● GIVEN PASSAGE:

Look out for Romancing Taiping Part II next week
*The Brownies’ yearning to connect to history and thirst for adventure, brings them to various locations within and beyond Singapore. The objectives of these retreats are, to study the historical and cultural links to Singapore, and to strengthen kinship amongst the brownies.
(Brownies are the volunteers who conduct regular weekend guided walks and independent research on heritage, habitat and history of Bukit Brown Cemetery.)
Bukit Brown : Documenting New Horizons of Knowledge
Location: NLB 9th floor from now until 10 October’14 and thereafter it will travel to other regional libraries.
The exhibition was officially opened on Saturday 19 July,2014 by MOS (Ministry of National Development) Desmond Lee.
It represents almost one and half years of research and working the ground documenting some 4,153 tombstones which are affected by the building of a new highway across Bukit Brown, by a team under the leadership of Dr. Hui Yew-Foong, an anthropologist with ISEAS.
We have observed the team hard at work over these years, joined some of them during Qing Ming and exhumations as observers and friends of the family of descendants, and the exhibition is a comprehensive and compact expression of what they have uncovered, shared with the public with insight and interesting artefacts , enhanced by new technology. We recommend it as a “must see” and “ground breaking” for insights shared of customary practices and traditions of burial customs and respect for ancestors.

● PROBLEM STATEMENT:
Answer these from the Bukit Brown passage:
1. What do the Brownies do?
2. Until what date is the exhibition on the NLB 9th floor?
3. About how many tombstones did Dr. Hui Yew-Foong's team document?

● COLLECTED DATA:
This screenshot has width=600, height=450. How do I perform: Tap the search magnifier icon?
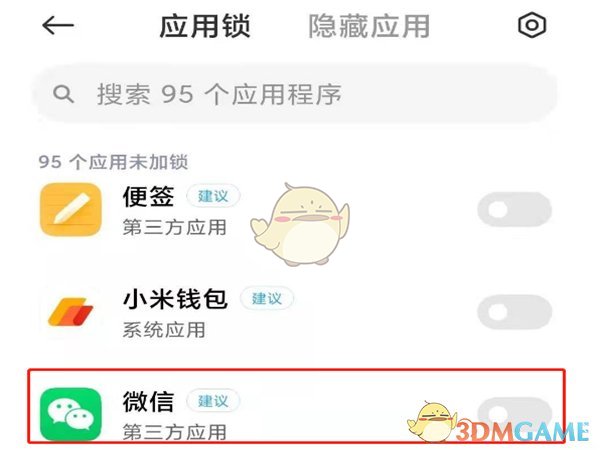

● RESPONSE TO THIS EXERCISE:
1. They volunteer to conduct regular weekend guided walks and do independent research on the heritage, habitat and history of Bukit Brown Cemetery.
2. Until 10 October 2014.
3. Some 4,153.